Understanding the organization of Madrigal data will help you understand the logic behind the way data is accessed through the web. In this section of the tutorial, a brief overview of the organization of Madrigal data is given, all the way from the highest level (a Madrigal site holding data from one group's instrument(s)) to the lowest level (a single measured value).

A high level view of the Madrigal data model.

Madrigal Site

The highest level of Madrigal is a Madrigal site. A Madrigal site is one particular web site controlled by one particular group, that holds all their own data. While each Madrigal site stores their own data locally, they also share metadata with all the other sites. This makes it possible for you to search for data at all the Madrigal sites at once no matter which site you visit, and simply follow links to the Madrigal site that has the data you are interested in.

Instrument

The next layer of the Madrigal data model is the instrument. All data in Madrigal is associated with one and only one instrument. Any given Madrigal site will hold data from one or more instruments. Since Madrigal focuses on ground-based instruments, most instruments have a particular location associated with them. However, some Madrigal data is based on measurements from multiple instruments, and so have no particular location. Some examples are "EISCAT Scientific Association IS Radars" which combine data from the multiple EISCAT radars, and "World-wide GPS Receiver Network", which consists of over a thousand individual GPS receivers distributed around the globe.

Experiment

All the data from a given instrument is organized into experiments. An experiment consists of data from a single instrument covering a limited period of time, and, as a rule, is meant to address a particular scientific goal. Madrigal makes the assumption that instruments may be run in different modes, and so the data generated may vary from one experiment to another. By organizing one instrument's data into experiments, the purpose and limitations of each experiment can be made clearer. In Madrigal, you can navigate to a page that contains a particular experiment for a given instrument. This page may contain notes more fully describing the unique features of this experiment, or may contain plots of the data customized to the type of experiment. This level of organization is not presently maintained in the Cedar database.

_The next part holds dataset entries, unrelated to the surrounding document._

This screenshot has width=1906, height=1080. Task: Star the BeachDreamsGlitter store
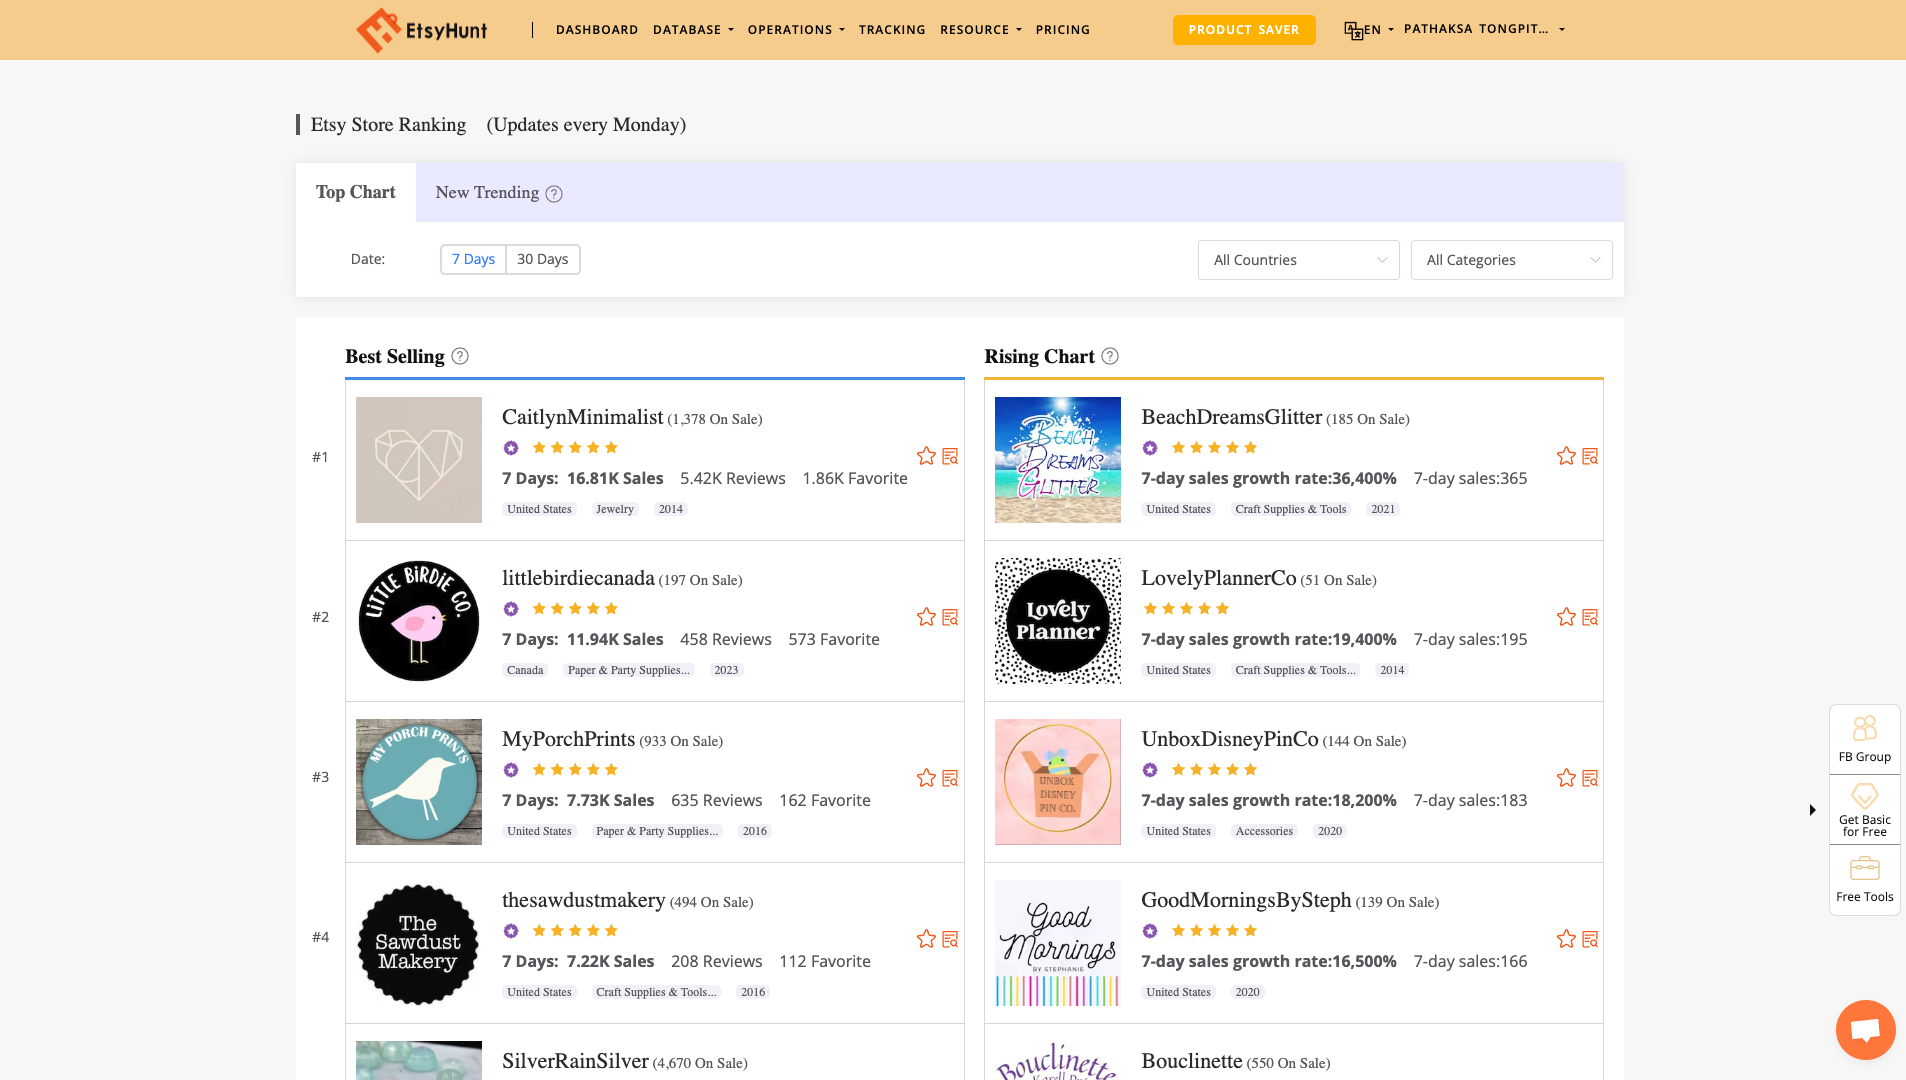(1565, 456)
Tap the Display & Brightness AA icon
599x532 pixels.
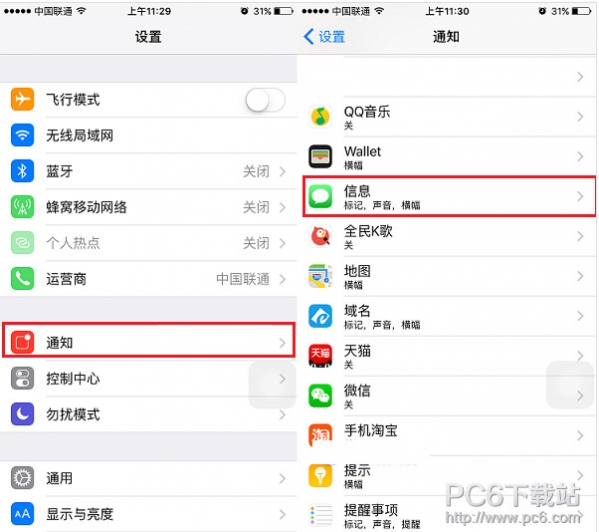point(23,514)
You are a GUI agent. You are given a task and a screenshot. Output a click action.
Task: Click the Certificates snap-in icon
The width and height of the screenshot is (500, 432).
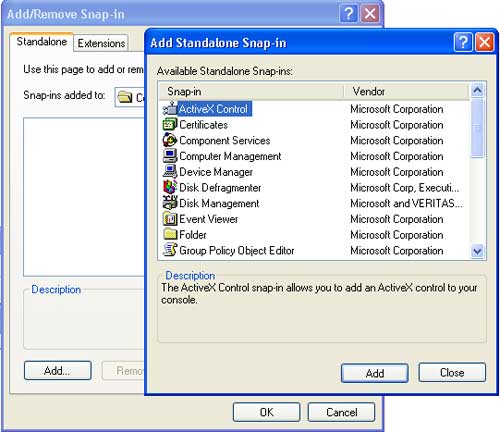pos(170,125)
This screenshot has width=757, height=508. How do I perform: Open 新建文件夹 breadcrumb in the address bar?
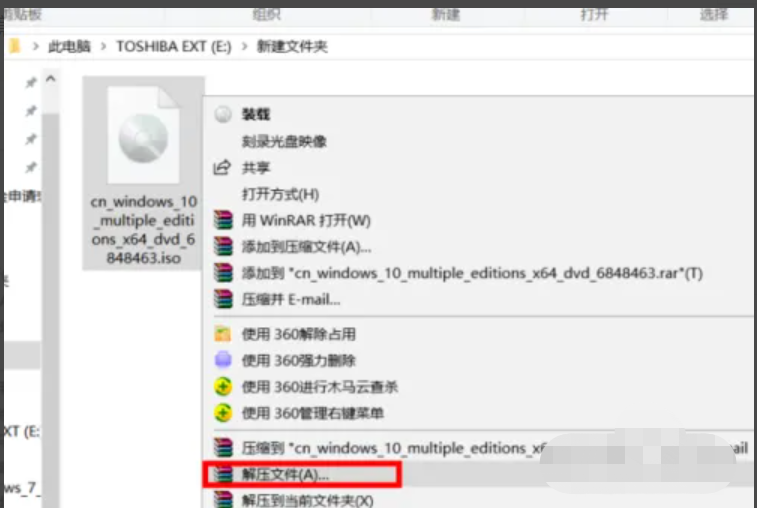point(292,46)
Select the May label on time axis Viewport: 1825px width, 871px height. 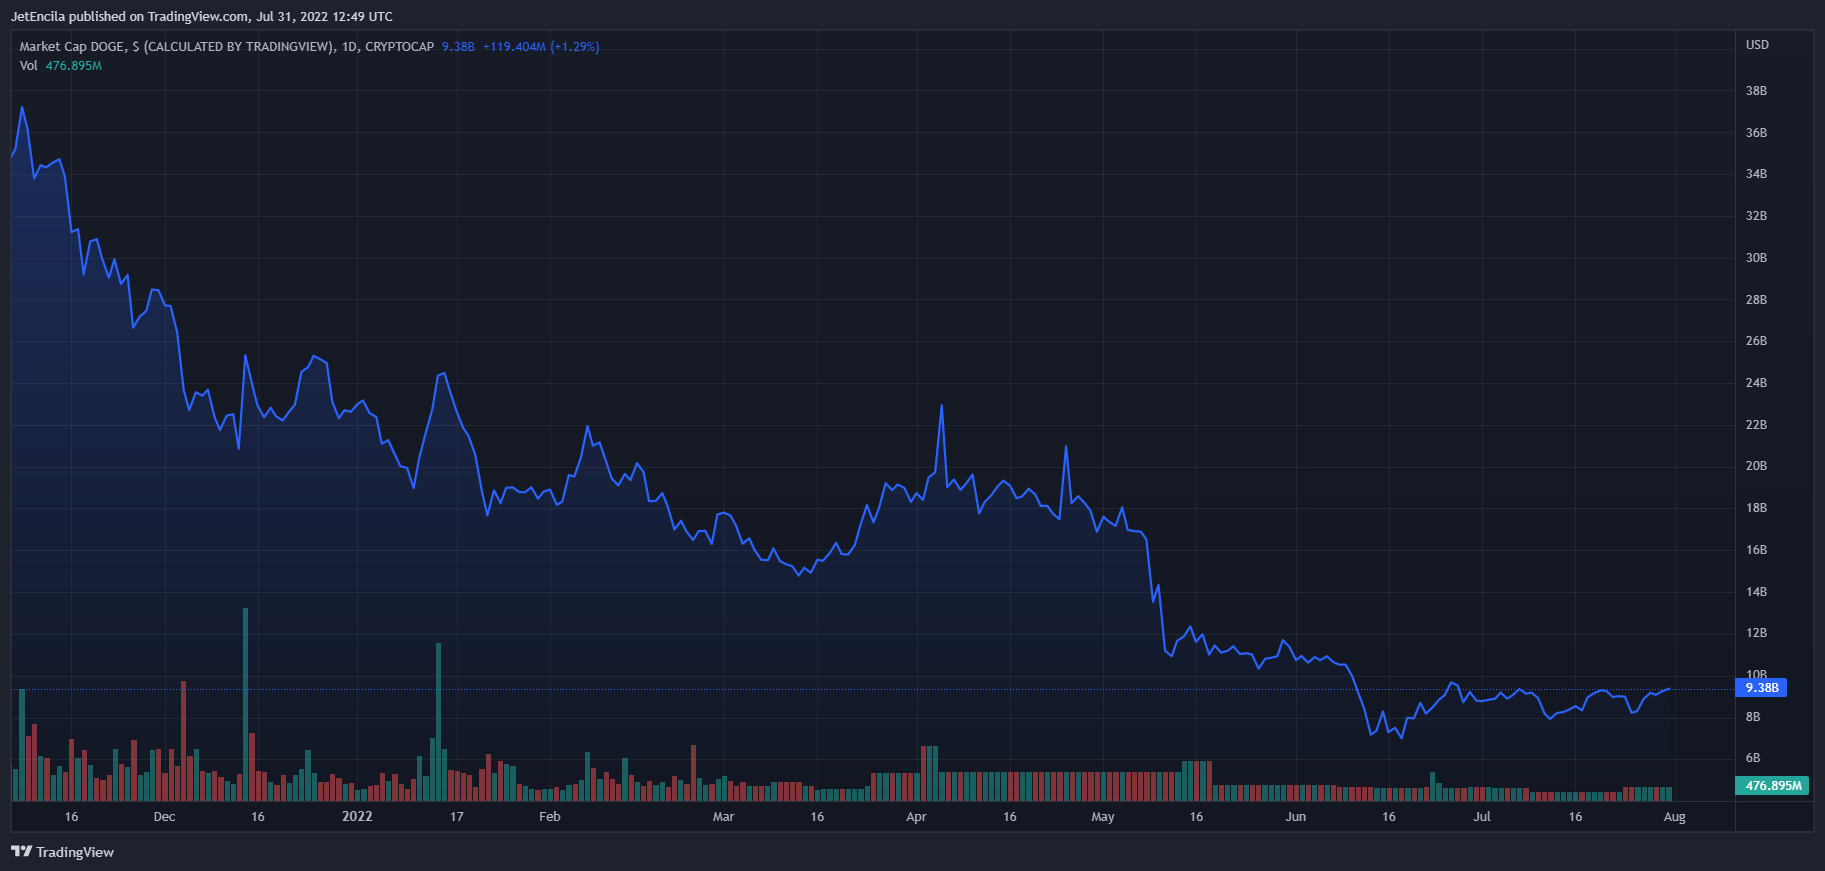click(x=1103, y=817)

For simpler instruments that run constantly in the same mode, it is also possible that all data is put in one experiment. For example, the "DST index" instrument consists of a single experiment that is repeatedly updated.

Experiment Files

The data from a given experiment is stored in one or more experiment files. There are two reasons there may be more than one file for a given experiment. The first is that the experimental data may be analyzed in more than one way, leading to files with different sets of measured parameters. The second is that older, historical files can be kept on-line for reference purposes. By default, you will only access the most recent, default file through the web, unless you choose "Show History Files" when navigating Madrigal.

The format of these files is the CEDAR Madrigal Hdf5 format, but you can access the data in Hdf5, netCDF4, or ascii formats. Note that once to choose a particular file, you will be directed to the Madrigal site that has that file. Madrigal does not share experiment files between site; only higher level metadata about those files.

File parameters

Any given file is made up a series of records holding measured parameters. Note that based on which parameters are in the file, Madrigal will automatically derive a large number of other parameters such as Kp and Magnetic field strength that aren't in the file itself. In the web browser, measured parameters are shown in bold, derived parameters in normal font.

File data

The bottom level of the Madrigal data model is of course the data itself. With Madrigal 3.0 and beyond, the actual file format is Hdf5 that follows the rules defined in the CEDAR Madrigal Hdf5 format document. A Madrigal file is made up of a series of records, each with a start and stop time, representing the integration period of measurement (Madrigal tries to enforce the idea that all measurements take a finite time, but sometimes the start time = the stop time).

Each Cedar parameter can also have an associated error value. This error value can have the special values "missing", "assumed", or "known bad". If an error parameter is "assumed", the implication is that the measured value itself is assumed, and does not represent a measured value. If the error value is "known bad", the measured data is known to have a problem.